In such cases as these, the very first thing you gotta do is MAKE A LIST OF EVERYTHING YOU FIND ANNOYING ABOUT YOUR PARTNER and make it as extensive as you can.

🌸 Dull Eyes? Check.
🌸Reeking Breath? Check.
🌸Pale cheeks? Check.
🌸 Wiry Hair? Check.
🌸 An unappealing Complexion? Check.

Comparisons are CRUCIAL.

As you must know already, the perfect woman must be the very embodiment of mother nature:

Her eyes as bright as the sun,
Her breasts plump and her complexion fair,
Her hair flowing, and her aroma rare.

Ever Man’s Fantasy

She must be delicate like a flower – rosy cheeks and soft to touch. Her voice should have the tenor of a goddess speaking from the heaven itself. 

All of these things should a woman possess and since YOUR lover doesn’t even come CLOSE to these standards, you are going to have to make some comparisons to hint it, in a not so subtle way.


Compose a Love-Poem

Now that you have gathered the basic material, you may find that it seems rather harsh, doesn’t it?

Well, our Shakesy has the perfect solution for your dilemma. You see, if you wanna soften the blow on your rather plain lover, you gotta compile your complaints and comparisons into a well structured love poemaka a sonnet.

Shakespeare was well practiced in the art of writing these sneaky little poemswritten to woo them girls apparently! And so, you MUST take some inspiration from his previous works to write the perfect sonnet. Also pay attention to how he cloaks his criticism with two rather conveniently placed sentences of flattery in the very end of his sonnets.

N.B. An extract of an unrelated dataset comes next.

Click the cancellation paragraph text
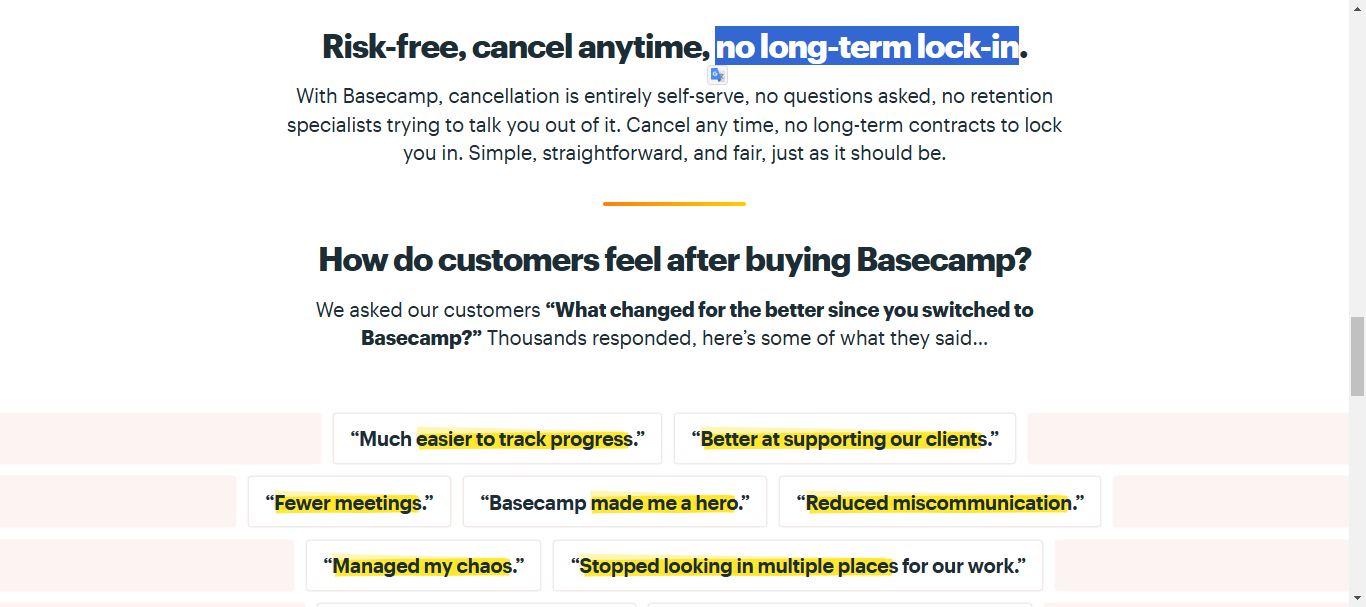The width and height of the screenshot is (1366, 607). coord(674,124)
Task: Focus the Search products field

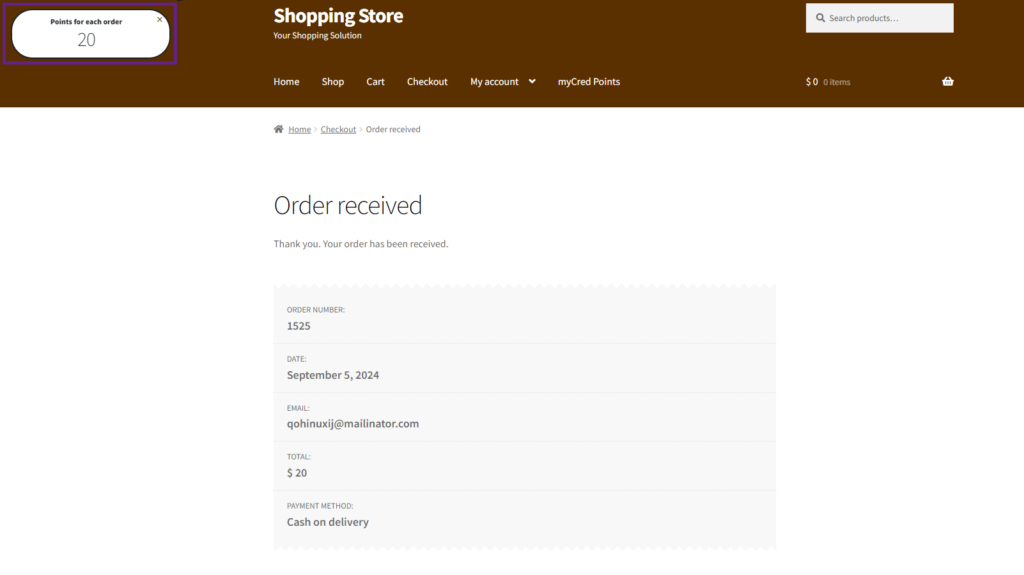Action: tap(885, 18)
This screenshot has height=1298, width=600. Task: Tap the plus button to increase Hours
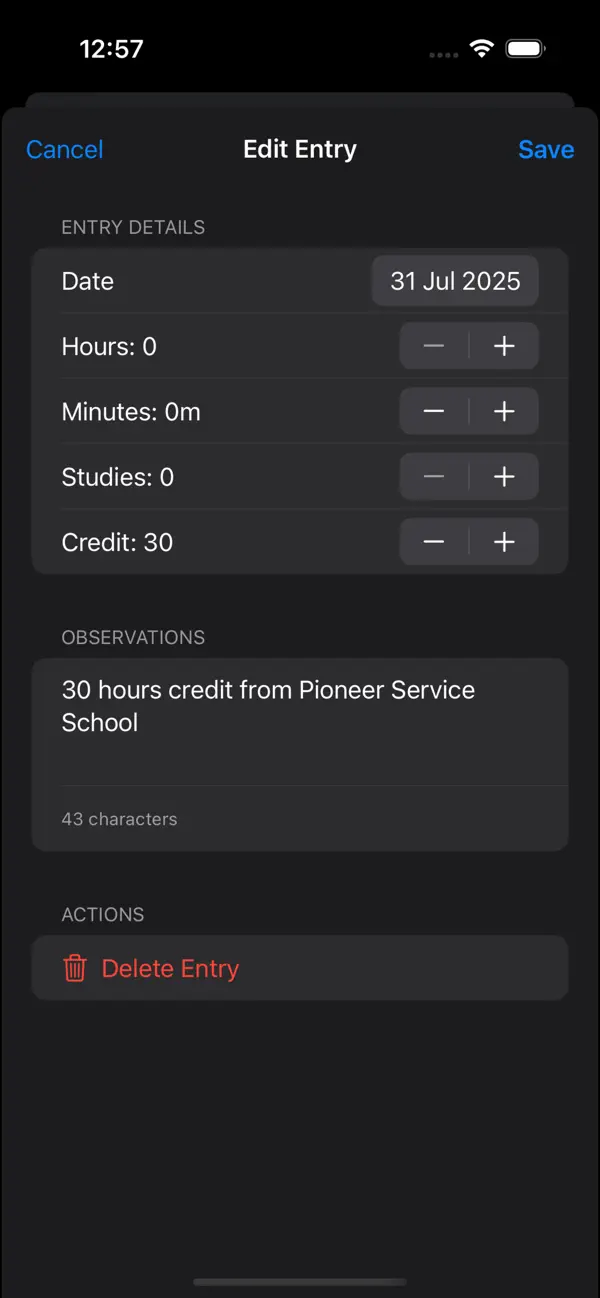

Now if you do the right amount of research and practice, your complaints should take the following form:

My mistress’ eyes are nothing like the sun;
Coral is far more red, than her lips red:
If snow be white, why then her breasts are dun;
If hairs be wires, black wires grow on her head.
I have seen roses damasked, red and white,
But no such roses see I in her cheeks;
And in some perfumes is there more delight
Than in the breath that from my mistress reeks.
I love to hear her speak, yet well I know
That music hath a far more pleasing sound:
I grant I never saw a goddess go,
My mistress, when she walks, treads on the ground:
   And yet by heaven, I think my love as rare,
   As any she belied with false compare.

Sonnet 130

Brilliant, isn’t it?

Now all that’s left for you to do is to –

Show it to your Lover.

And then you wait.

Wait for her as she opens the envelope in pure excitement.
Wait for her as her gaze falls on the very first line of the poem.
Wait for her as her eyebrows get furrowed and her eyes turn misty.
Wait for her as her sadness turns into pure rage.
Wait for her as her blood starts to boil and her teeth start to tatter.
Wait for her as she looks at you – not with the emotion you had expected (what DID you expect anyway?) but with rage.

AAANNDDD…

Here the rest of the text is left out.